[Collected data]
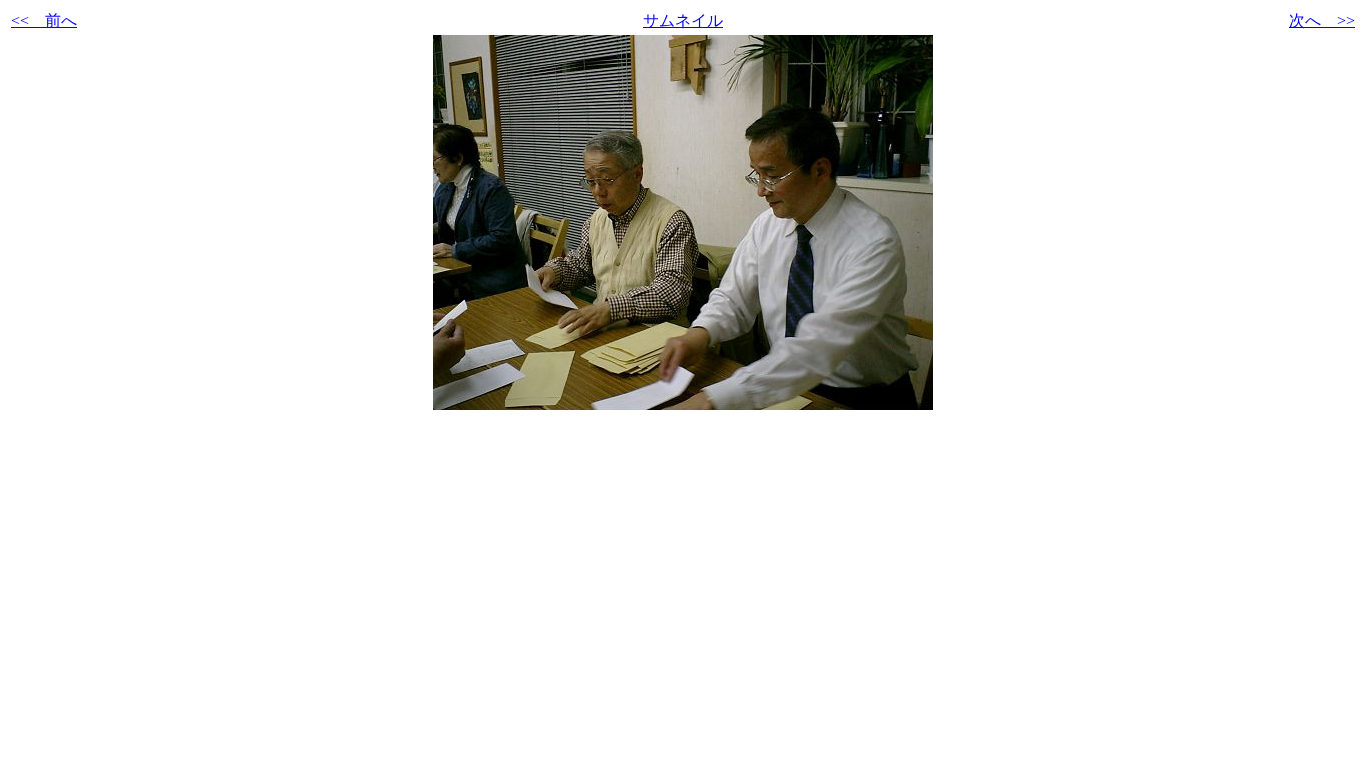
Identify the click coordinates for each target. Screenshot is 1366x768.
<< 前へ (44, 20)
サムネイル (683, 20)
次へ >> (1322, 20)
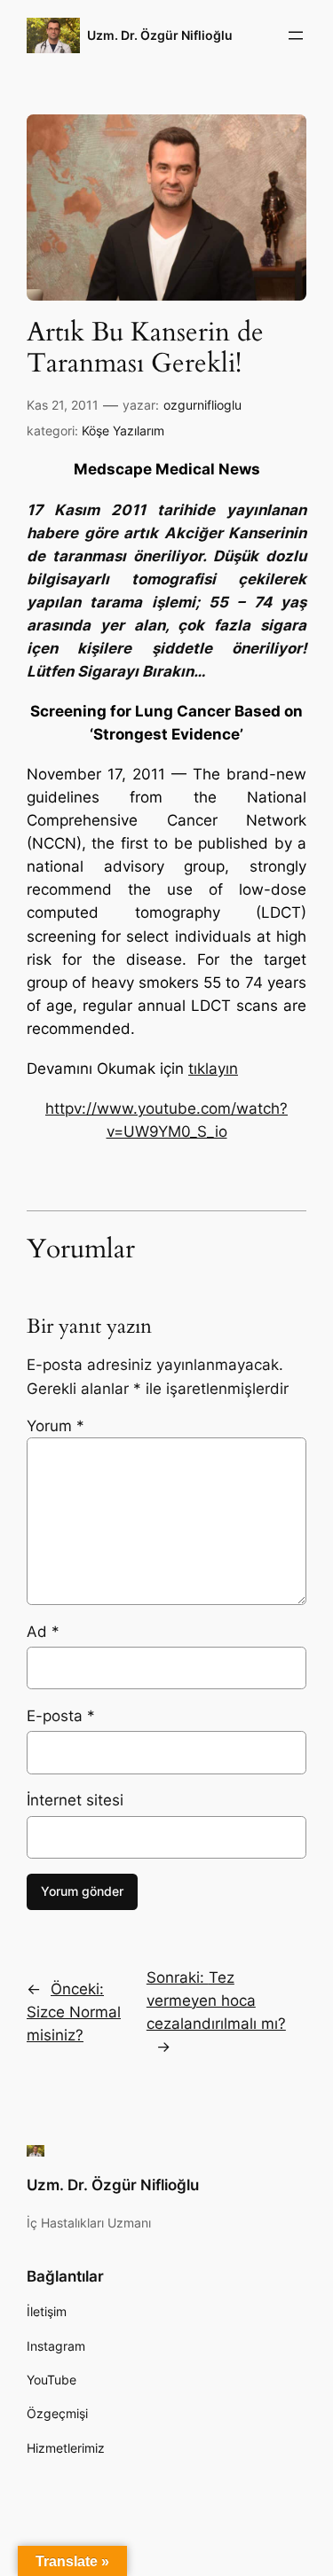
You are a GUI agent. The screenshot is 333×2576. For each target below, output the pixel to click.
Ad (43, 1631)
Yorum (55, 1426)
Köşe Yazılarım (123, 430)
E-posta (61, 1716)
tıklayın (213, 1068)
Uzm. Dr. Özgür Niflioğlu (160, 35)
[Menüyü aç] (295, 35)
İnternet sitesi (75, 1800)
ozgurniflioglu (202, 404)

▶ _Instructions to follow_
Exactly the lines from the one containing "Ad (43, 1631)" through the end of the records above should be returned, with both ends kept.

▶ _Answer for this exercise_
Ad (43, 1631)
Yorum (55, 1426)
Köşe Yazılarım (123, 430)
E-posta (61, 1716)
tıklayın (213, 1068)
Uzm. Dr. Özgür Niflioğlu (160, 35)
[Menüyü aç] (295, 35)
İnternet sitesi (75, 1800)
ozgurniflioglu (202, 404)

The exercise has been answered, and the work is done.